Alameddine’s novel is, on one level, about an aging bibliophile looking back on her life; now in her early seventies, narrator Aaliya Saleh ponders her family’s occasionally painful history and the civil wars that have plagued Beirut for decades of her life. But it’s also a meditation on a particular type of book: Aaliya chooses a book to spend each year translating, and thus muses on works by Marias and Sebald. It’s an internal novel about internal novels, basically; a meditation on meditations. It’s also about the novelist and thinker as outsider: often, Aaliya contrasts the outsider’s life led by those enveloped in literature with the destructive qualities of governments. There’s plenty to ponder here: family histories, national histories, and thoughts on literature, and much of the strength of Alameddine’s novel is how they combine in unexpected ways.

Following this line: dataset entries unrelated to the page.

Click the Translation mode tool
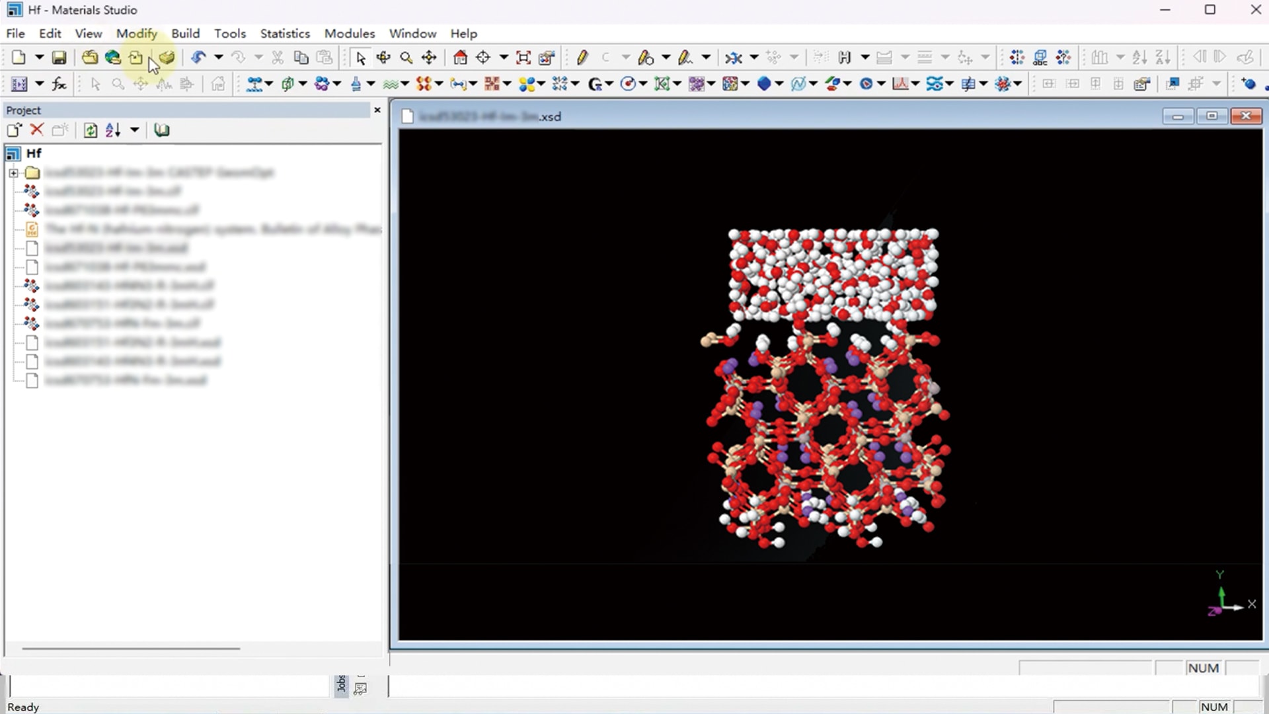The width and height of the screenshot is (1269, 714). 430,58
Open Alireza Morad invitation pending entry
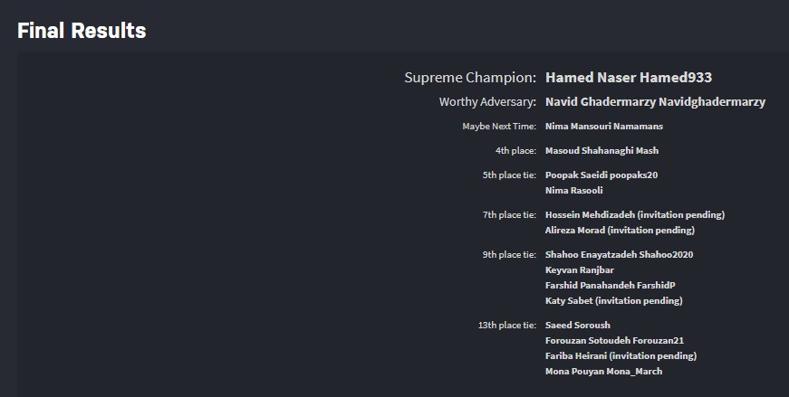 620,231
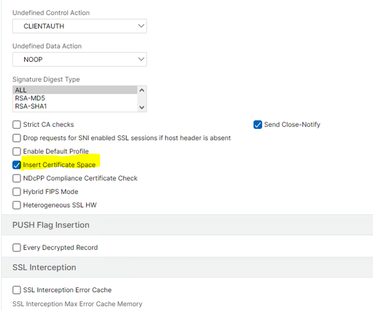Enable Default Profile checkbox
The width and height of the screenshot is (373, 311).
(17, 151)
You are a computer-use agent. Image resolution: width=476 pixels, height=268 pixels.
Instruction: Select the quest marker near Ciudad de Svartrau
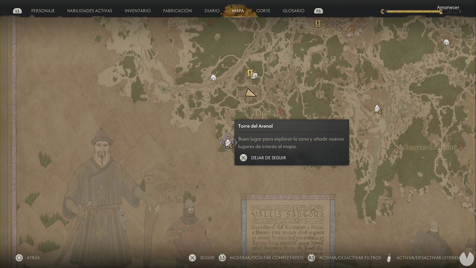pos(318,23)
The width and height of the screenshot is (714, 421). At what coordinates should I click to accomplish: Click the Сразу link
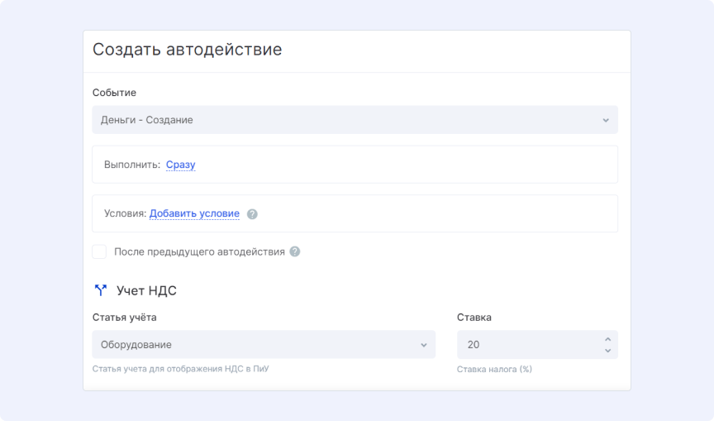[x=180, y=165]
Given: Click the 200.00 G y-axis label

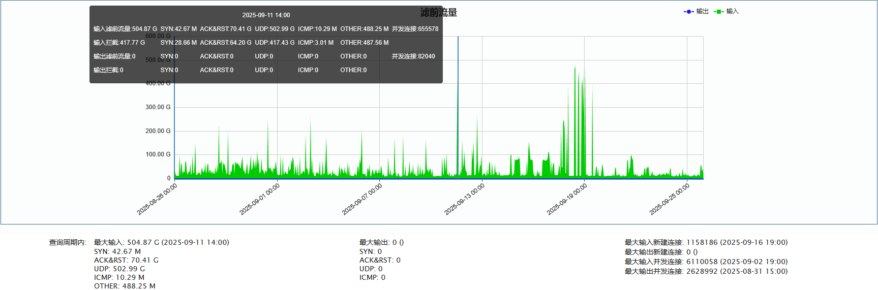Looking at the screenshot, I should pyautogui.click(x=158, y=131).
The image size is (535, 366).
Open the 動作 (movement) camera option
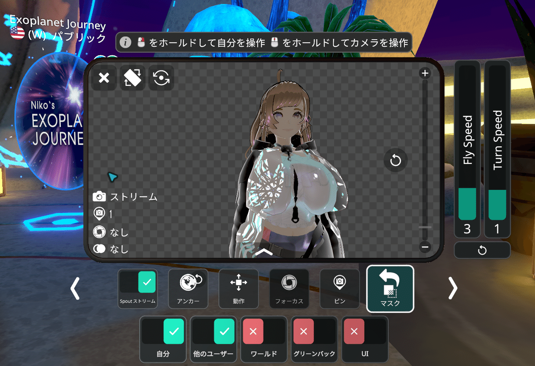[x=239, y=288]
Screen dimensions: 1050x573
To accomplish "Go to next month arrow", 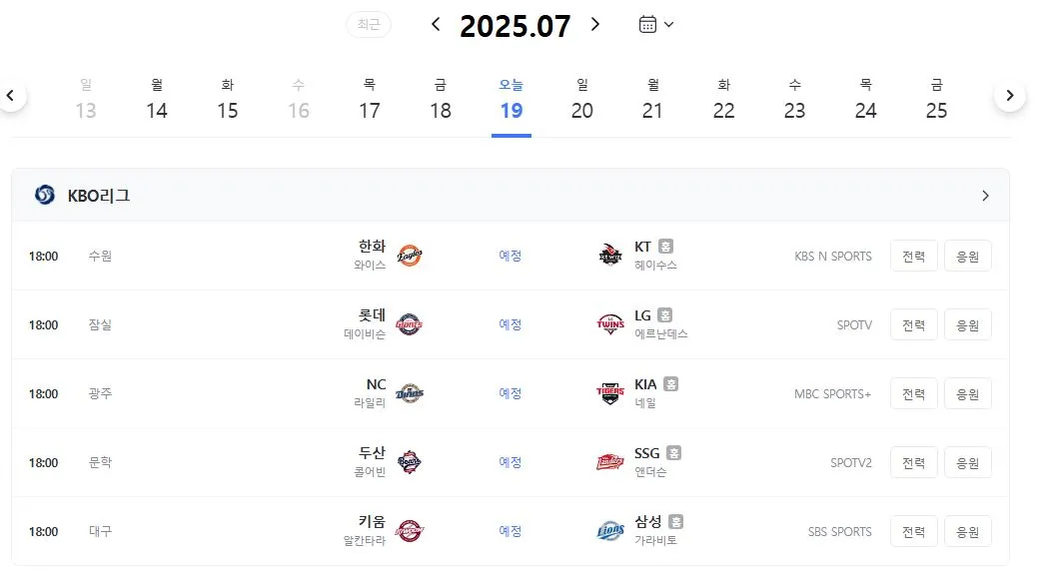I will coord(594,25).
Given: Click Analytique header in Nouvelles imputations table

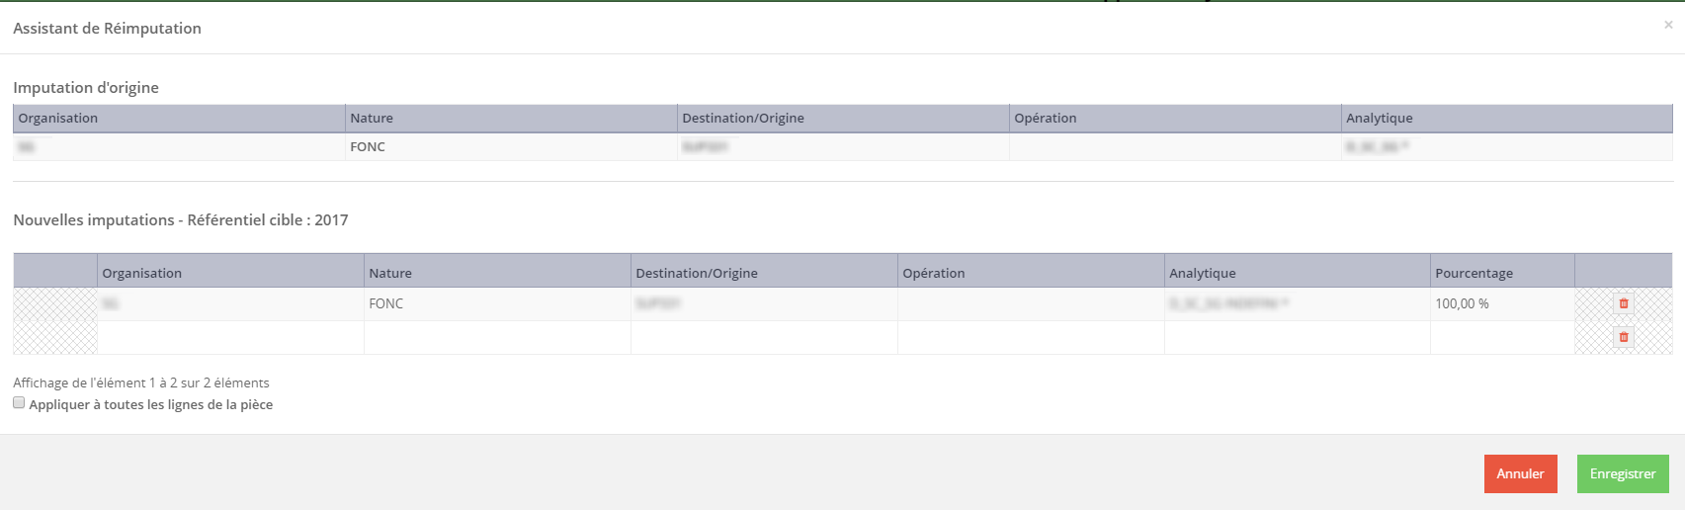Looking at the screenshot, I should (1203, 273).
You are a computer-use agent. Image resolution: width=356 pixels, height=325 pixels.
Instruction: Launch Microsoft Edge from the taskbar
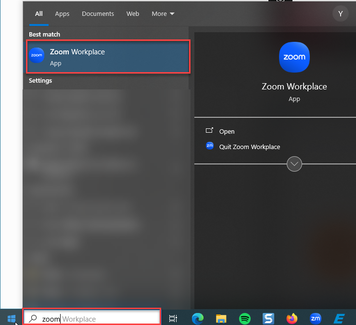(x=197, y=318)
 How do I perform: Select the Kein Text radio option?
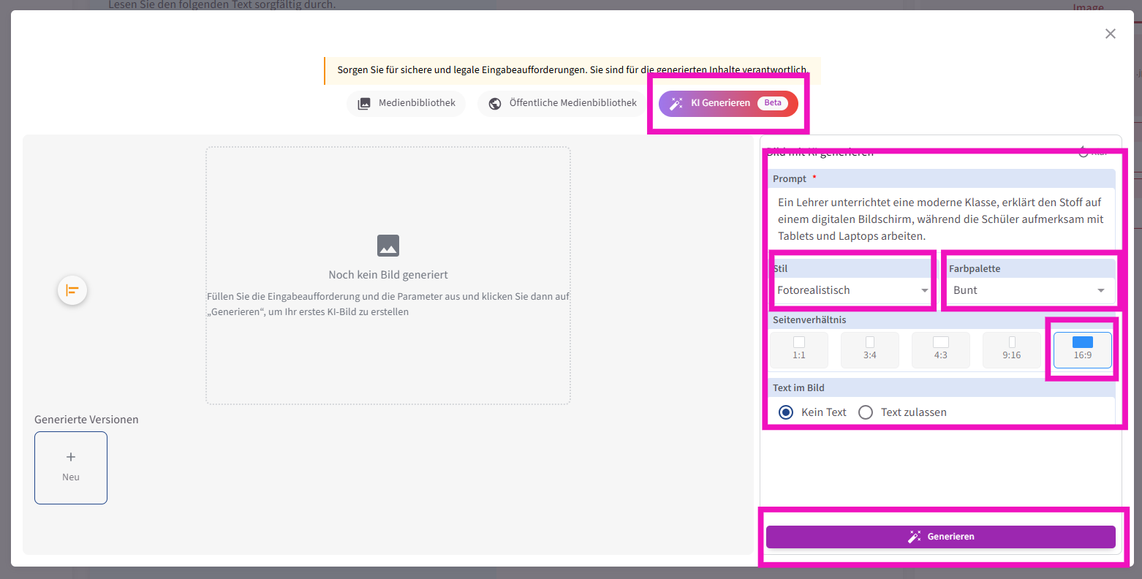tap(786, 412)
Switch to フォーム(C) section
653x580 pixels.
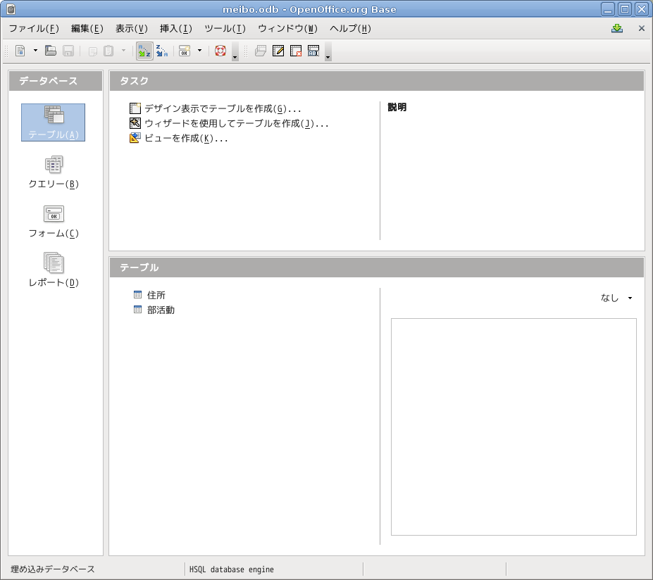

Orfeo also takes as its central figure an artist at odds with society: specifically, Peter Els, a composer whose late-in-life experiments with biology attract the ire of government agencies fearful of terrorism. As Peter goes on the run, revisiting friends and family, the novel tracks back through his life, from his childhood to his attraction to the avant-garde and on towards the present day. As with his earlier The Time of Our Singing, Powers proves expert at weaving together themes of musical dedication and social change, and Peter’s often-contradictory nature seems organic, rather than acting out the necessities of the novel’s plot. And the central notion–the way art can be misunderstood, reduced to a lowest common denominator, and turned back on its maker–is a powerful one, as are many of the interactions Peter has with figures from his past. (And there’s an impressive structural moment that takes place late in the book, wholly unexpected and yet perfectly set up.)